Parameter resolution: when a worker loads its parameters, it reads the config for every step in its lineage, building a layered MSNoiseParams object. params.mwcs.freqmin therefore always refers to the correct config set for this particular branch.

Reading lineages 

from msnoise.plugins import connect, get_next_lineage_batch

db = connect()
batch = get_next_lineage_batch(db, "mwcs", group_by="pair_lineage")
print(batch["lineage_str"])        # e.g. "preprocess_1/.../mwcs_1"
print(batch["lineage_names"])      # ["preprocess_1", "cc_1", ..., "mwcs_1"]
print(batch["params"].mwcs.freqmin)   # correct for this branch

Jobs 

A job is one unit of work: (day, pair, step, lineage).

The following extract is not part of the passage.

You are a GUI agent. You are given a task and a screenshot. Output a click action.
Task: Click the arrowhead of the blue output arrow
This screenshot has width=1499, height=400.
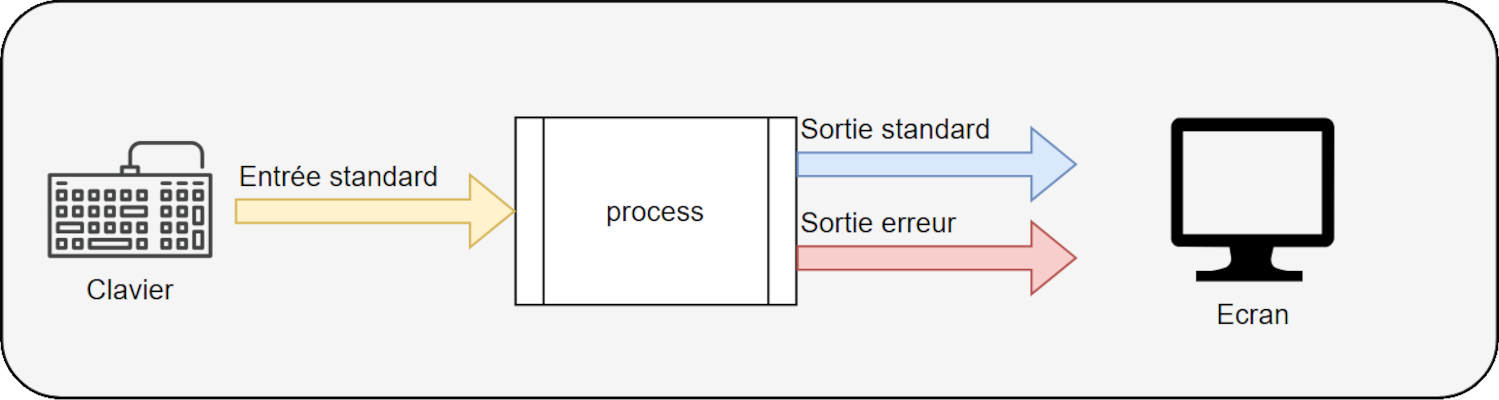click(1053, 164)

Jobs are stored in the Job table with a flag:

Flag	Meaning
`T`	Todo — ready to be claimed by a worker
`I`	In progress — claimed atomically by one worker
`D`	Done — completed successfully
`F`	Failed — worker raised an exception

Job lifecycle 

msnoise new_jobs          →  creates T jobs for preprocess and psd
worker claims job         →  T → I   (atomic, safe for parallel workers)
worker finishes           →  I → D
propagate_downstream      →  creates T jobs for the next step(s)
worker raises exception   →  I → F

msnoise reset cc_1        →  resets I/F jobs back to T  (step name)
msnoise reset cc          →  resets all cc_N steps      (category name)
msnoise reset cc_1 --all  →  resets ALL cc_1 jobs to T (including D)
msnoise reset cc -a -d    →  resets cc_1 + all downstream steps

Run the full pipeline

After seeding jobs, run every step in dependency order with one command:

msnoise utils run_workflow              # sequential, 1 worker
msnoise utils run_workflow -t 8         # 8 parallel workers per step
msnoise utils run_workflow --dry-run    # preview without executing
msnoise utils run_workflow --export-script run.sh   # write a shell script

See Run the full workflow automatically in the how-to guide for the full option reference.

HPC mode 

When |global.hpc| is Y, propagate_downstream is not called inline by workers. Instead, the operator runs msnoise new_jobs --after X manually between steps to trigger downstream job creation. msnoise utils run_workflow --hpc handles this automatically.

Output Paths 

All output files follow a predictable hierarchy:

OUTPUT / lineage_names_upstream / step_name / _output / mov_stack / component / pair.nc

where lineage_names_upstream is the lineage excluding the current step.

Examples:

OUTPUT/preprocess_1/cc_1/filter_1/_output/all/ZZ/YA.UV05.00_YA.UV06.00/2024-01-01.nc
OUTPUT/preprocess_1/cc_1/filter_1/stack_1/_output/1D_1D/ZZ/YA.UV05.00_YA.UV06.00.nc
OUTPUT/preprocess_1/cc_1/filter_1/refstack_1/_output/REF/ZZ/YA.UV05.00_YA.UV06.00.nc   ← refstack folder (no stack_N prefix)
OUTPUT/preprocess_1/cc_1/filter_1/stack_1/refstack_1/mwcs_1/_output/1D_1D/ZZ/YA.UV05.00_YA.UV06.00.nc   ← mwcs encodes both
OUTPUT/psd_1/_output/daily/YA.UV05.00.HHZ/2024-01-01.nc
OUTPUT/psd_1/psd_rms_1/_output/YA.UV05.00.HHZ.nc

Reading Results: MSNoiseResult 

Once the pipeline has run you do not need to know the on-disk path layout or call low-level core.io functions. The recommended interface is MSNoiseResult, a single object that:

knows which lineage branch it covers;
exposes only the get_* methods valid for that branch (invalid ones raise AttributeError and are hidden from tab-completion);
returns xarray Dataset or DataArray objects that you can slice, plot, or convert to pandas with one call.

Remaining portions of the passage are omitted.